PROBLEM STATEMENT: Reproduce every one of the items below, swapping "GUI agent" for "GUI assistant" and keeping everything else the same.

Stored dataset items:
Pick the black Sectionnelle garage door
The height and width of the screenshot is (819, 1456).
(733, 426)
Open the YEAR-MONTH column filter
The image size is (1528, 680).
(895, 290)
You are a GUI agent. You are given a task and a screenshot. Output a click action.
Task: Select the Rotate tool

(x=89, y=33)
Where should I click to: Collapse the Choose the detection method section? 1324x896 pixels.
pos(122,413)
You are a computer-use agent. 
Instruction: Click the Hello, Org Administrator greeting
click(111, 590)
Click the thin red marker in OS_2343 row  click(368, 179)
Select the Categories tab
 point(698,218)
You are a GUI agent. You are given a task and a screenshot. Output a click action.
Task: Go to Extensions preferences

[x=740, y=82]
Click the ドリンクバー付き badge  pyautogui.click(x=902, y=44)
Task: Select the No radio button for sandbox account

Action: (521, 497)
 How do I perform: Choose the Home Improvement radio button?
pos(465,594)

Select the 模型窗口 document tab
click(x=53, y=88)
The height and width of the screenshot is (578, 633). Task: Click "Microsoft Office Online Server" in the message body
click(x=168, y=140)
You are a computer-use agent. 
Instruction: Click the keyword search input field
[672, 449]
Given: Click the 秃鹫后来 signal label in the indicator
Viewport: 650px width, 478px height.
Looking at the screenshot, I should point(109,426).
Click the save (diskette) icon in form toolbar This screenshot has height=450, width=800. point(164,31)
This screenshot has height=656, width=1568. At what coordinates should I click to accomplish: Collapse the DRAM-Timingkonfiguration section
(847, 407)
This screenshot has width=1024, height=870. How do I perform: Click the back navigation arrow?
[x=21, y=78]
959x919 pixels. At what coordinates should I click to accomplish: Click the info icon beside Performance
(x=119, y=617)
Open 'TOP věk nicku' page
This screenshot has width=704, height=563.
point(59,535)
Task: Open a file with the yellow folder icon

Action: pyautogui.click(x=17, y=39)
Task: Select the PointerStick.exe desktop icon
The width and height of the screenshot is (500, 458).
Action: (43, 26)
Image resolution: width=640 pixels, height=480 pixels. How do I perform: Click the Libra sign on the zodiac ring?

SOLUTION TO THIS EXERCISE:
Pick the black Sectionnelle garage door
The height and width of the screenshot is (819, 1456).
(733, 426)
Open the YEAR-MONTH column filter
The image size is (1528, 680).
(895, 290)
You are a GUI assistant. You are given a task and a screenshot. Output a click action.
Task: Select the Rotate tool

(x=89, y=33)
Where should I click to: Collapse the Choose the detection method section? 1324x896 pixels.
pos(122,413)
You are a computer-use agent. 
Instruction: Click the Hello, Org Administrator greeting
click(111, 590)
Click the thin red marker in OS_2343 row  click(368, 179)
Select the Categories tab
 point(698,218)
You are a GUI assistant. You are given a task and a screenshot. Output a click action.
Task: Go to Extensions preferences

[x=740, y=82]
Click the ドリンクバー付き badge  pyautogui.click(x=902, y=44)
Task: Select the No radio button for sandbox account

Action: (521, 497)
 How do I perform: Choose the Home Improvement radio button?
pos(465,594)

Select the 模型窗口 document tab
click(x=53, y=88)
The height and width of the screenshot is (578, 633). Task: Click "Microsoft Office Online Server" in the message body
click(x=168, y=140)
You are a computer-use agent. 
Instruction: Click the keyword search input field
[672, 449]
Given: Click the 秃鹫后来 signal label in the indicator
Viewport: 650px width, 478px height.
Looking at the screenshot, I should point(109,426).
Click the save (diskette) icon in form toolbar This screenshot has height=450, width=800. point(164,31)
This screenshot has height=656, width=1568. At what coordinates should I click to accomplish: Collapse the DRAM-Timingkonfiguration section
(847, 407)
This screenshot has width=1024, height=870. How do I perform: Click the back navigation arrow?
[x=21, y=78]
959x919 pixels. At what coordinates should I click to accomplish: Click the info icon beside Performance
(x=119, y=617)
Open 'TOP věk nicku' page
This screenshot has width=704, height=563.
point(59,535)
Task: Open a file with the yellow folder icon

Action: pyautogui.click(x=17, y=39)
Task: Select the PointerStick.exe desktop icon
The width and height of the screenshot is (500, 458).
Action: (43, 26)
Image resolution: width=640 pixels, height=480 pixels. How do I perform: Click the Libra sign on the zodiac ring?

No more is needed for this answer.